LIX

Juliette breathed so evenly, and lay so long without moving, that P. C. Breagh believed her asleep. Twilight showed nothing but a black shape, vaguely feminine, a pale oval patch represented her face....

Suddenly as before, her eyes opened and met his. She said, following up some previous train of thought:

"It is nobler than the portraits, and yet more pitiless. I speak of the face of my country's enemy.... See you well, Monsieur Breagh ... if I were Our Lady, I would never rise from my knees until Our Lord had saved France!..."

"What would save France?" Carolan asked her. She answered, turning in her rustling couch of leaves:

"Death, striking the hand that slowly strangles her.... Death, freezing the brain that plans her fall.... Death, overtaking the merciless giver of Death to her children.... Nothing else could now save France!..."

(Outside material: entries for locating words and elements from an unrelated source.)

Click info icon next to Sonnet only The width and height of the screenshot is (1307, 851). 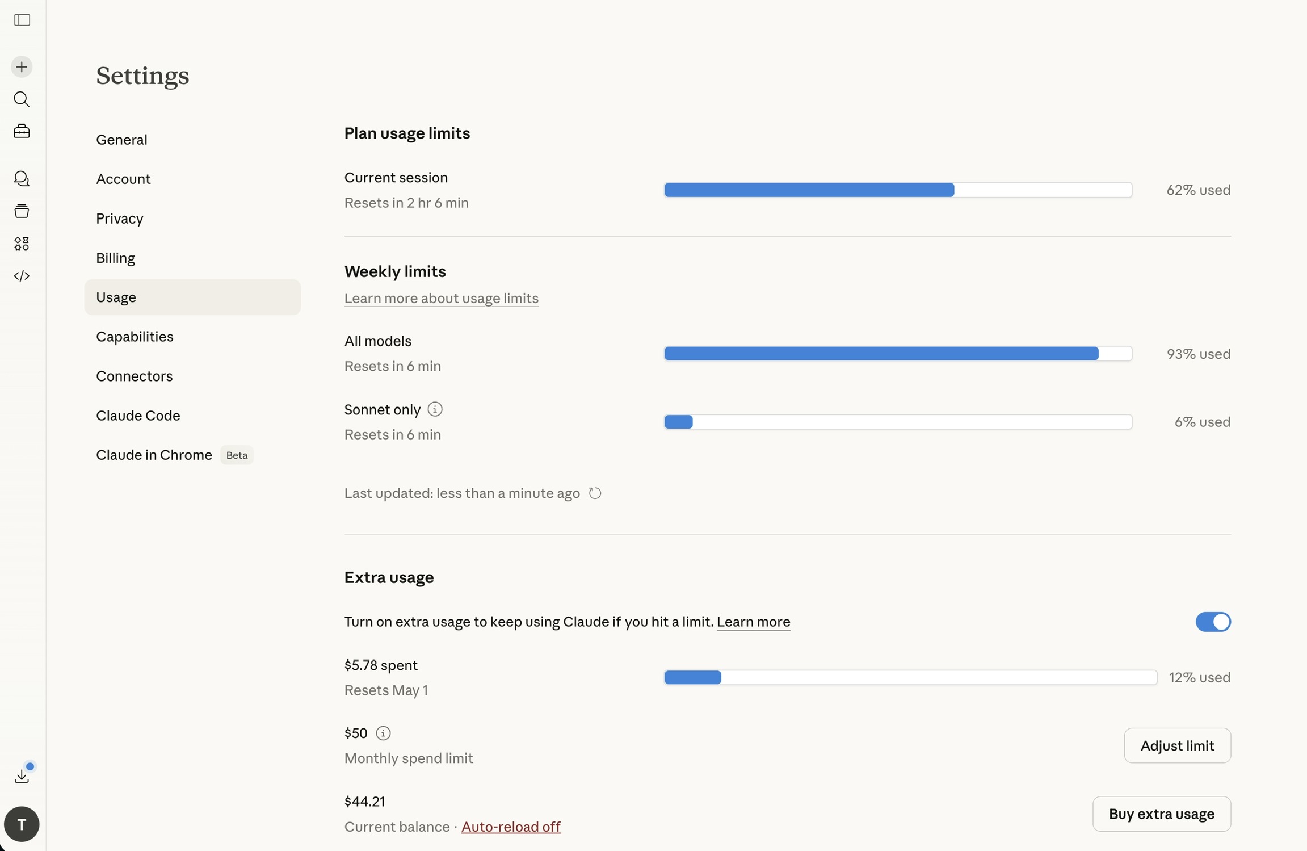pos(435,409)
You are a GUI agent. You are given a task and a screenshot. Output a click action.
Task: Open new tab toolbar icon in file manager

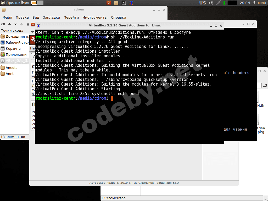coord(3,24)
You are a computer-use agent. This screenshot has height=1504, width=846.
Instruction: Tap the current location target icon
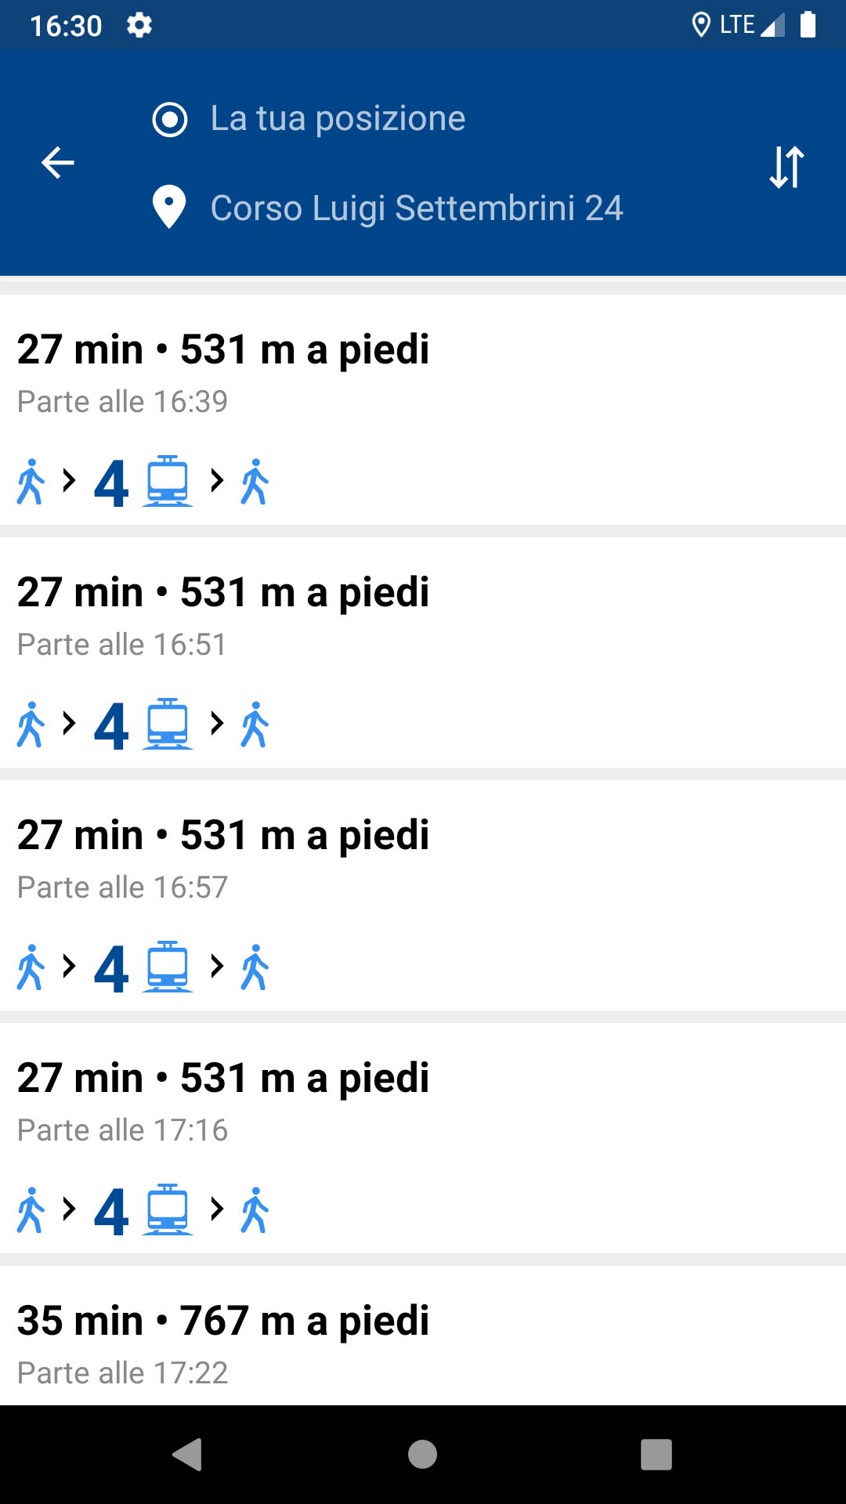pos(170,120)
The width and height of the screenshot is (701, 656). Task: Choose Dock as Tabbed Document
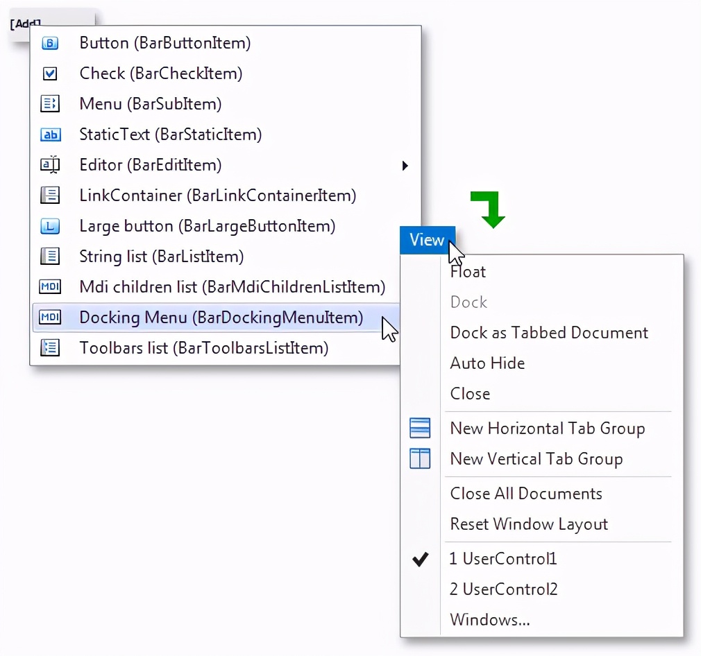[548, 332]
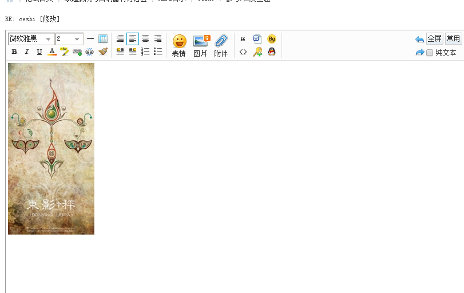464x293 pixels.
Task: Select the inserted image in the editor
Action: coord(51,148)
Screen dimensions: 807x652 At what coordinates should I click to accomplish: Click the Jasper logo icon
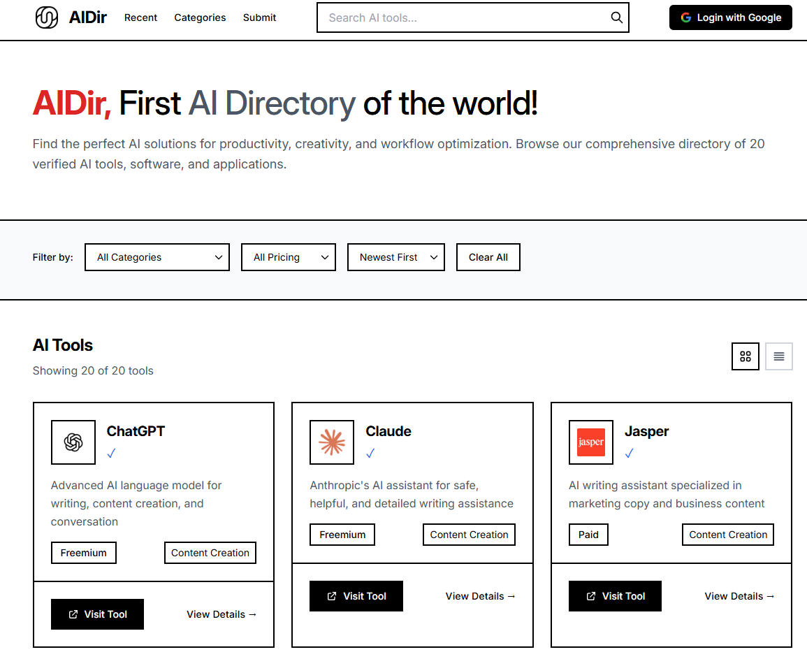(x=590, y=442)
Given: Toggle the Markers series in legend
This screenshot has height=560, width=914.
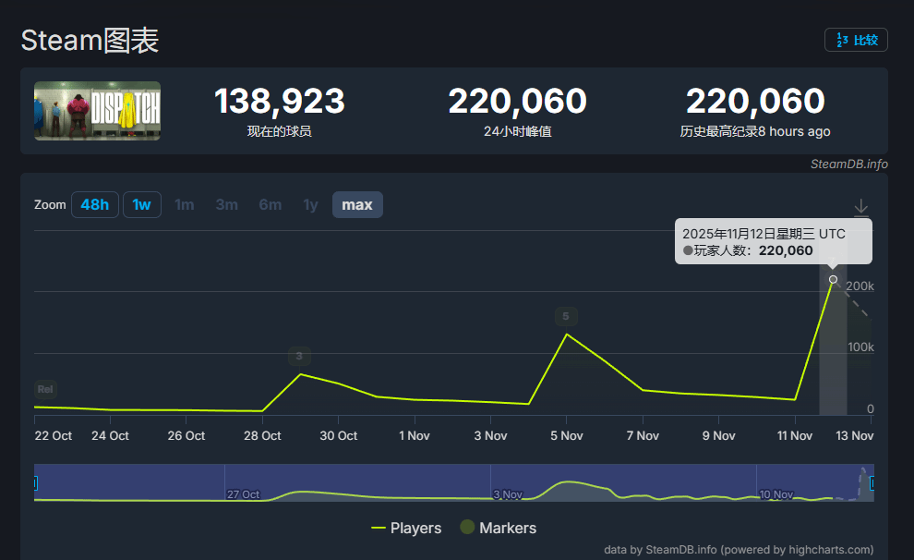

He who heard was dumb, knowing that this harping was the very note of madness. She went on, speaking with somber earnestness:

"Always is it that women are accused by men of weakness. Frenchwomen are, in addition, termed 'timid and frivolous.' Yet France has twice been saved by the courage of her daughters.... Remember the holy Jeanne d'Arc, beloved of God and Our Lady ... and Charlotte Corday also, Monsieur!—the courageous citizeness of Caen.... At school I learned her words, spoken before the Revolutionary Tribunal.... 'Me, I have slain one man to save a hundred thousand!...' Why has not France a Charlotte Corday now?"

There was something in her tone that menaced like the flicker of lightning, seen through a rent in stormy wrack. That a creature so frail and slender should dream of heroic vengeance was incredible. One would have expected it from a heroine of the Krimhilde-Brünhilde type. To divert her from the dangerous theme by changing the conversation was impossible. The only thing to do was to feign to doze.